**What needs to be done**
Repeat word for word the lines from the one containing "Where should I" to the end of the material below, and leave all pictures out.
___ Provided information ___
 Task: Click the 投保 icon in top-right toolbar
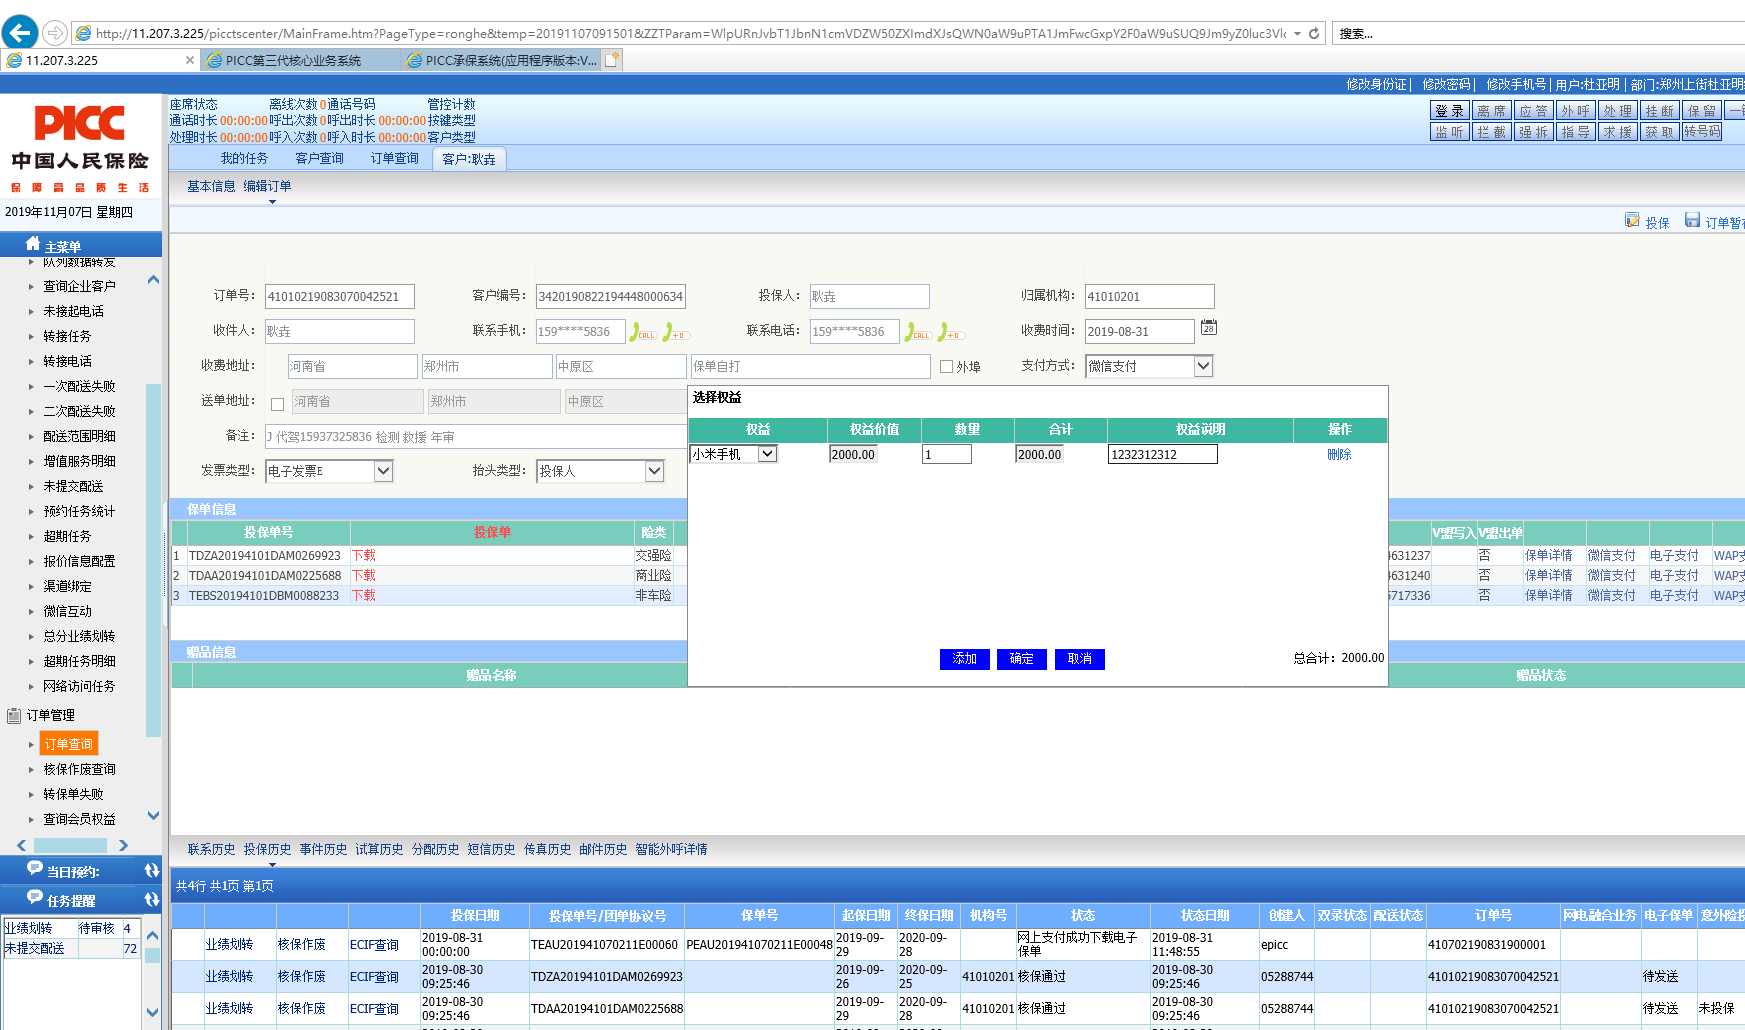coord(1632,221)
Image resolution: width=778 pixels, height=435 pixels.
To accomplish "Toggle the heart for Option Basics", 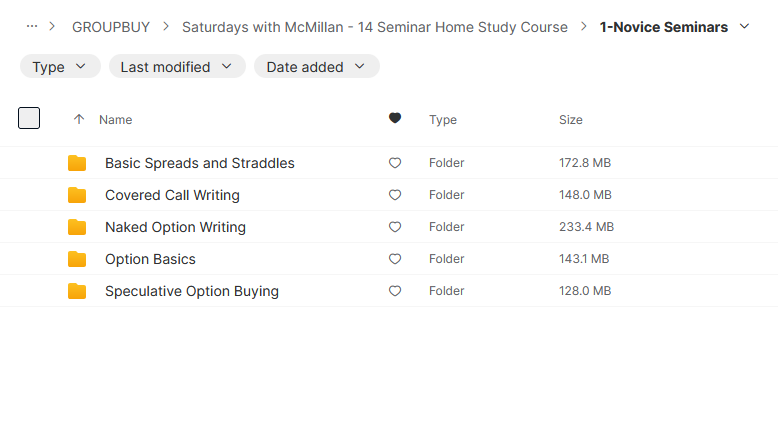I will 395,259.
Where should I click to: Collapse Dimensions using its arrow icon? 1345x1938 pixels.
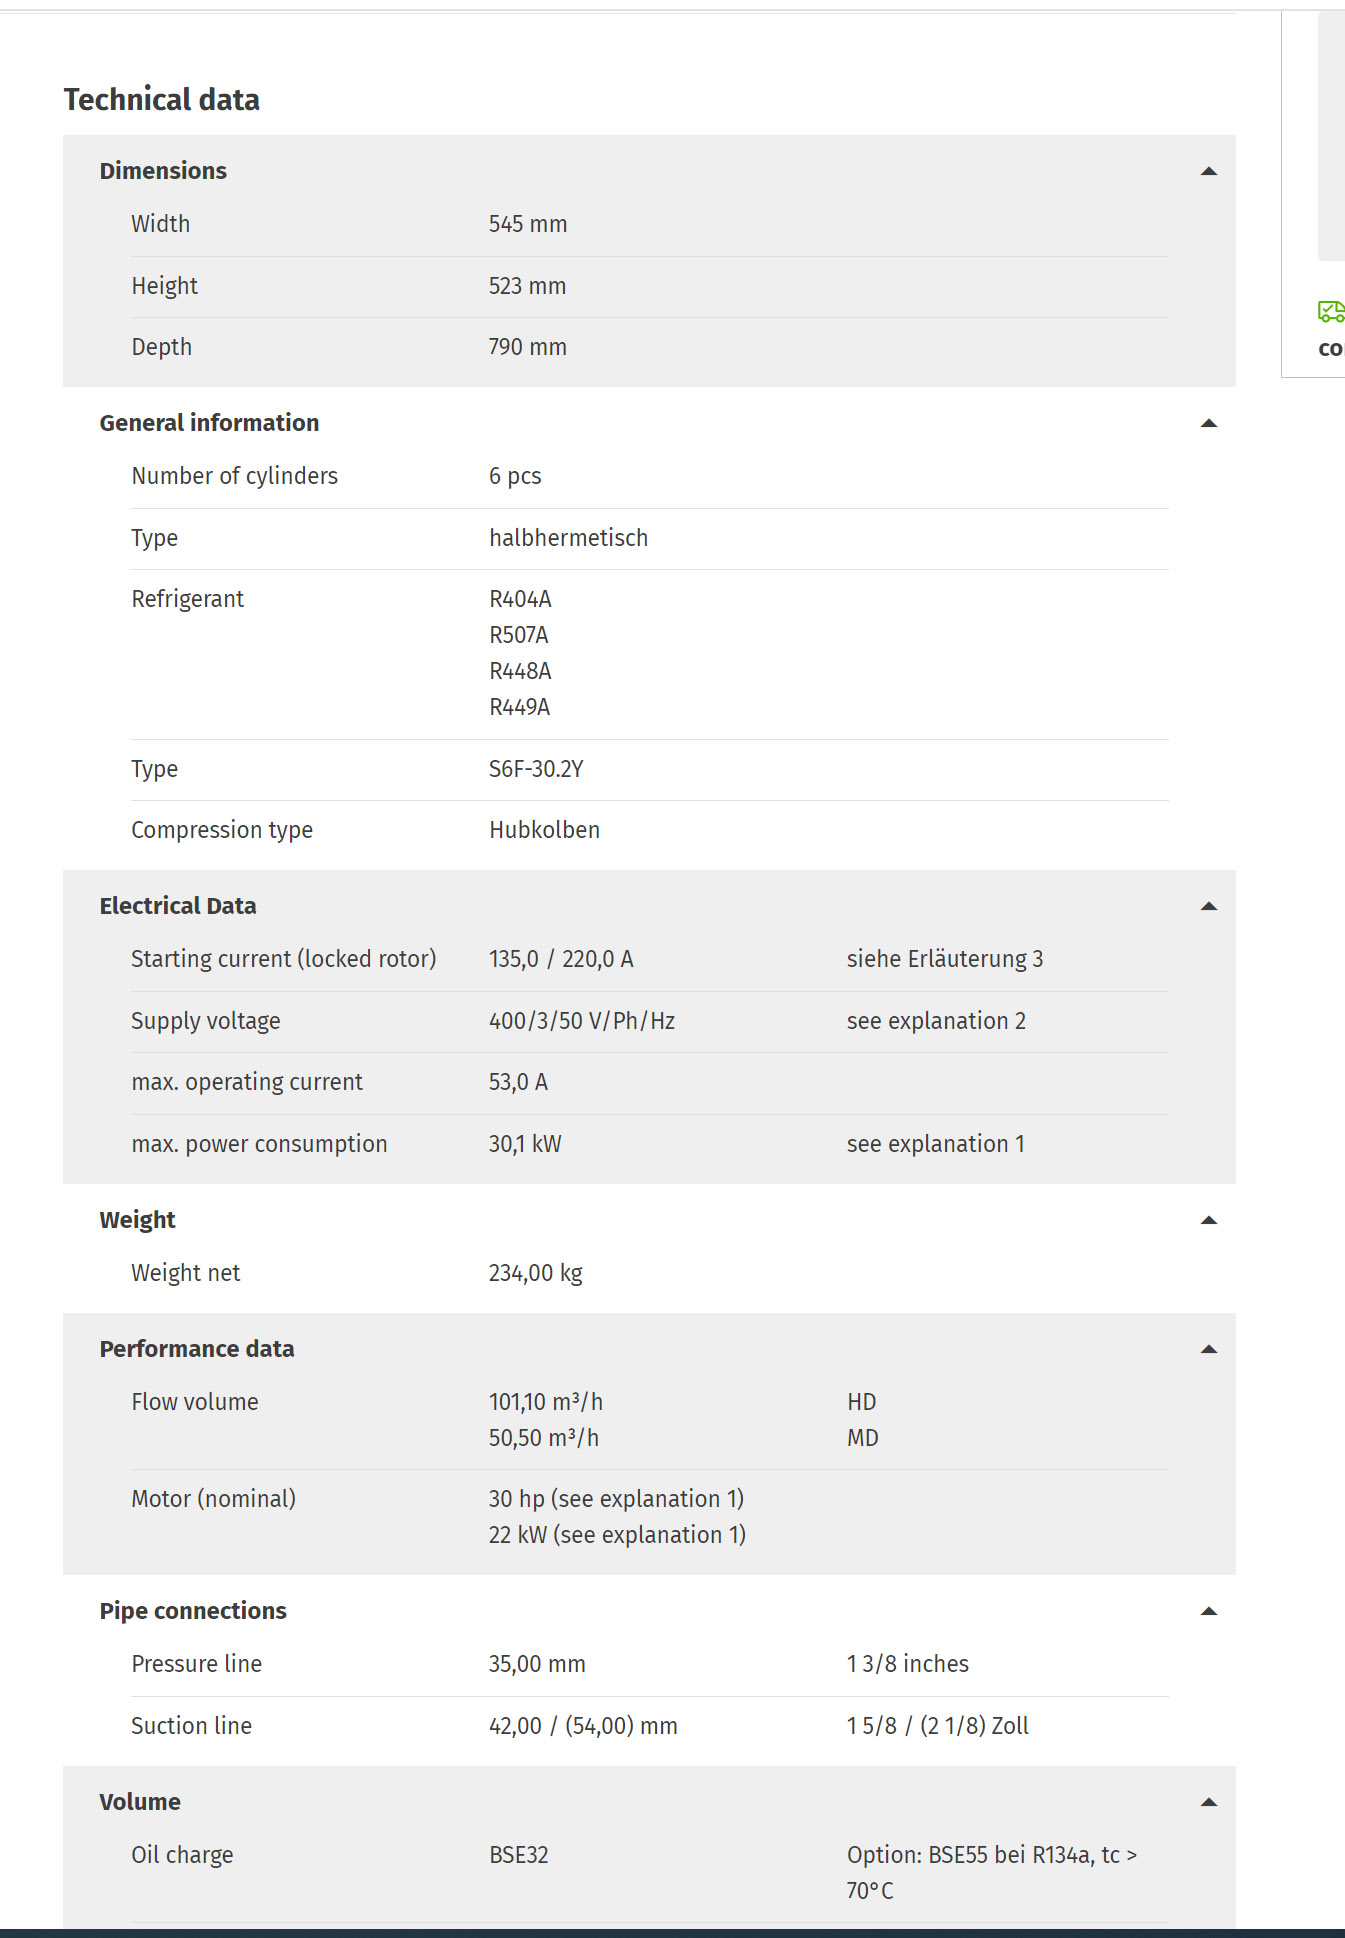point(1208,171)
___
**Solution for this exercise**
Where should I click to: Collapse Dimensions using its arrow icon? 1345x1938 pixels.
point(1208,171)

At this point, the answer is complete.